» EXERCICES À RÉALISER:
1 – Dans le texte sur la réforme du secondaire, qui a rendu visite à Mme Vallaud-Belkacem ?
2 – Prolongez le texte sur la réforme du secondaire à partir de sa dernière phrase.

» TEXTE:
/---
Dans ma note précédente,
je mentionnais, au sujet de Résistance au Meilleur des mondes, l’hypothèse
d’une destruction consciente et même concertée de toute culture, de tout savoir
transmis par les générations antérieures. Sans aller jusqu’à accuser nos joyeux
gouvernants de comploter pour achever de sabouler l’école en France, les échos
relatifs au projet de réforme de l’enseignement secondaire ne sont guère
rassurants.
Tirez
la langue !
Nous glisserons sur le
programme d’histoire, dont je n’ai pas bien compris les détails : après
tout, il existe des librairies et des bibliothèques pour les esprits curieux.
Encore faut-il, pour ceux qui n’y seraient pas encouragés par leurs familles,
que l’école éveillât cette curiosité. Mais, qui sait, à force d’entendre de
vagues à-peu-près, peut-être certains voudront-ils en savoir plus, à condition
de s’abreuver à des sources fiables…
Il sera plutôt question
de langues.
L’enseignement de
l’allemand, ou plutôt de supposées menaces qui pèseraient sur lui, a suscité
quelque inquiétude, jusqu’à pousser Mme l’ambassadrice d’Allemagne à Paris à
faire une petite visite à Mme Vallaud-Belkacem. On redouterait la fermeture de
classes dites bilangues[i]. Il
semble, et c’est regrettable, que l’on ne fasse décidément aucun effort pour
encourager les collégiens à apprendre la langue d’un pays voisin avec lequel le
moins qu’on puisse dire est que nous avons des relations particulières.
Mais voici qu’il se
murmure que le grec ancien et le latin risquent d’être versés dans un
mystérieux enseignement dit des langues et cultures de l’antiquité[ii],
lequel pourrait être proposé parmi d’autres activités pluridisciplinaires,
autant que le permettraient les collèges... Un enseignement sérieux du latin et
du grec ne serait donc pas possible avant la seconde. Et là, contrairement à
l’histoire, il ne suffit pas d’être curieux pour combler cette lacune.
\---
» DONNÉES EXTRAITES:
/---
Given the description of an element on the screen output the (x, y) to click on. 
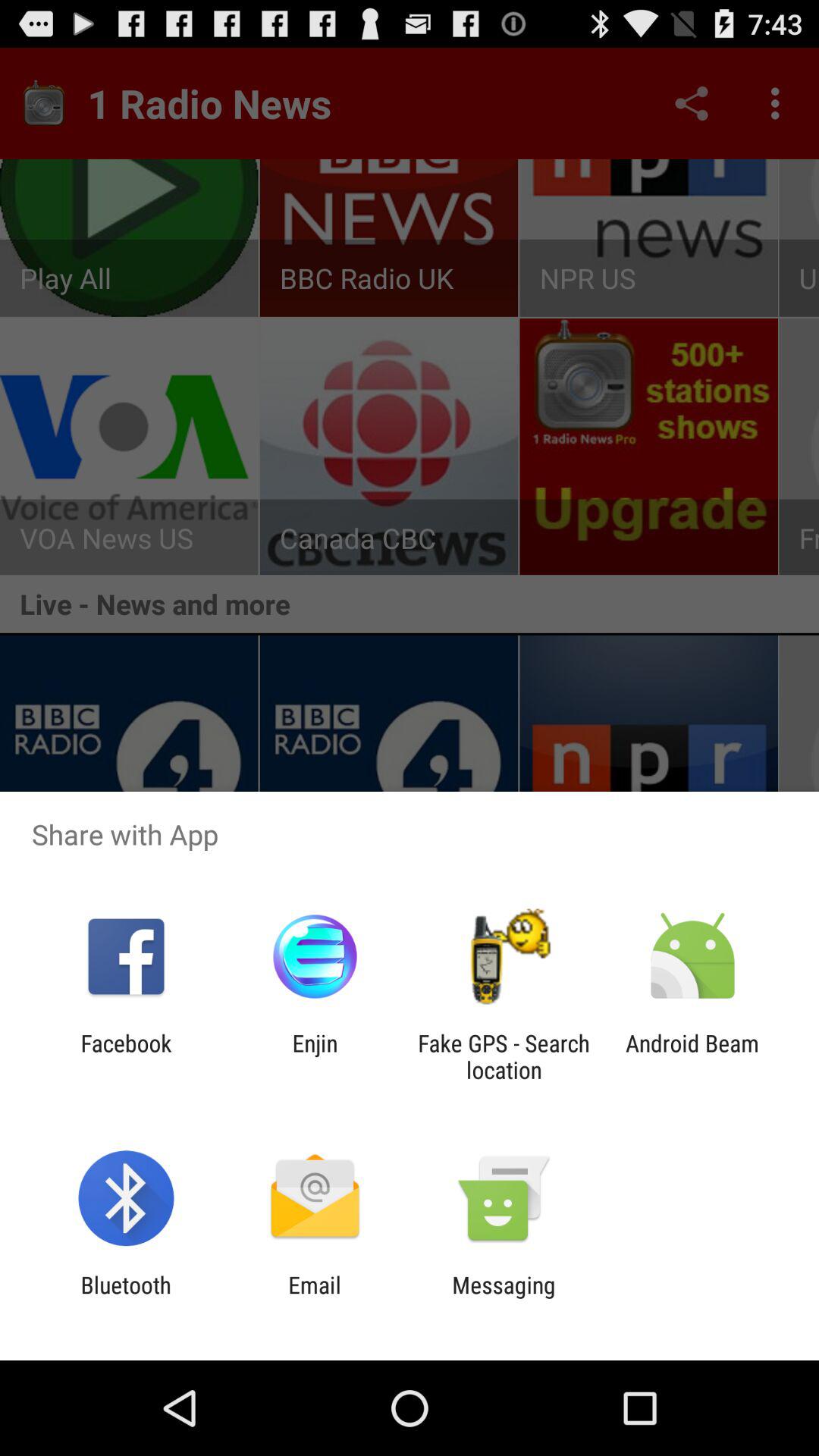
turn on icon next to messaging item (314, 1298)
Given the description of an element on the screen output the (x, y) to click on. 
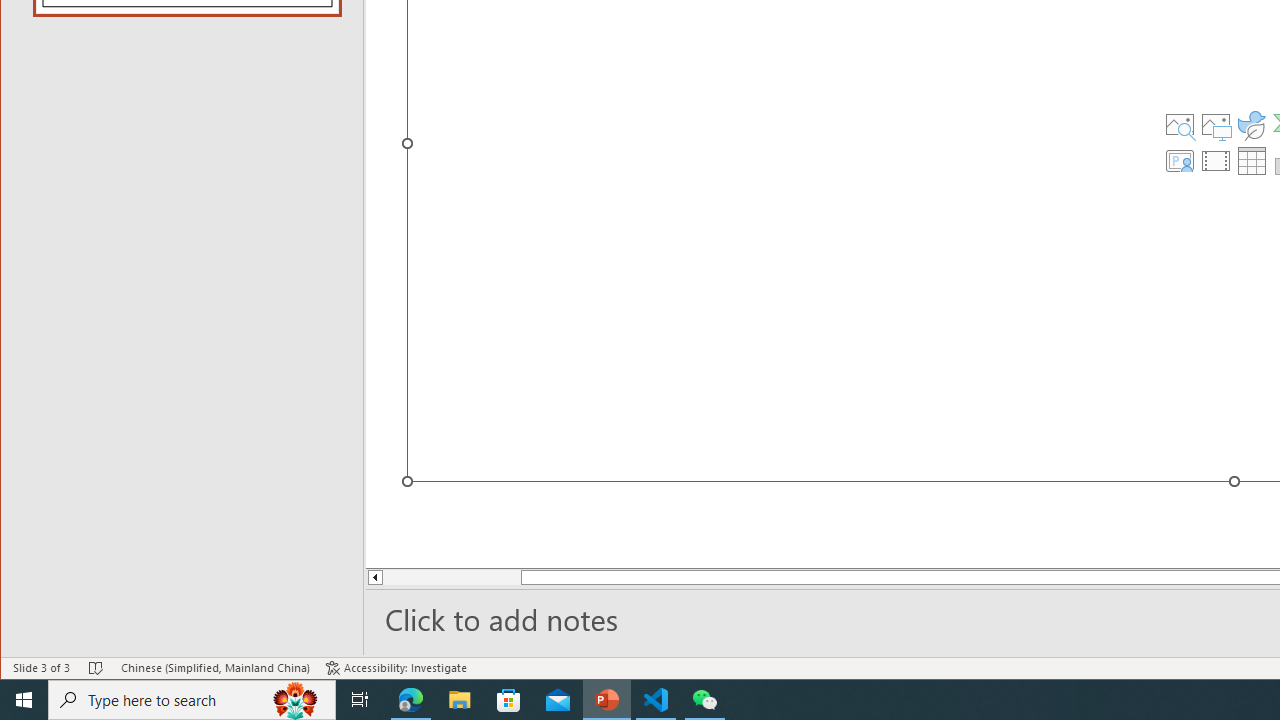
PowerPoint - 1 running window (607, 699)
Spell Check No Errors (96, 668)
Insert an Icon (1252, 124)
Insert Video (1215, 160)
Stock Images (1179, 124)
\---
» RÉSULTATS FINAUX:
1 – Mme l'ambassadrice d'Allemagne à Paris.

2 –
Du reste, si, à Dieu ne
plaise, cette réforme est adoptée et fait sentir ses effets pendant quelques
années, restera-t-il des élèves pour se lancer en seconde dans l’apprentissage
du latin et du grec ? Et, quelques années plus tard, qui restera-t-il pour
les enseigner ? Peu à peu, il ne restera du grec ancien et du latin en
France que quelques lambeaux, à peine dignes des pages roses du Petit
Larousse. Puis plus rien, vraisemblablement[iii].
Que
veut-on faire des jeunes ?
Le recul des humanités
classiques ne date pas d’hier et il serait hypocrite de ne s’en apercevoir
qu’aujourd’hui et donc d’accabler notre ministre de l’Education nationale, qui
est quand même une dame au sourire avenant. Cela fait des années que l’on
entend parler de combats menés par divers intellectuels, érudits, professeurs
et académiciens pour sauver les « langues anciennes ». Et, il y a
bien plus longtemps, il eût peut-être fallu s’inquiéter de l’apparition dans
les lycées des classes dites modernes[iv].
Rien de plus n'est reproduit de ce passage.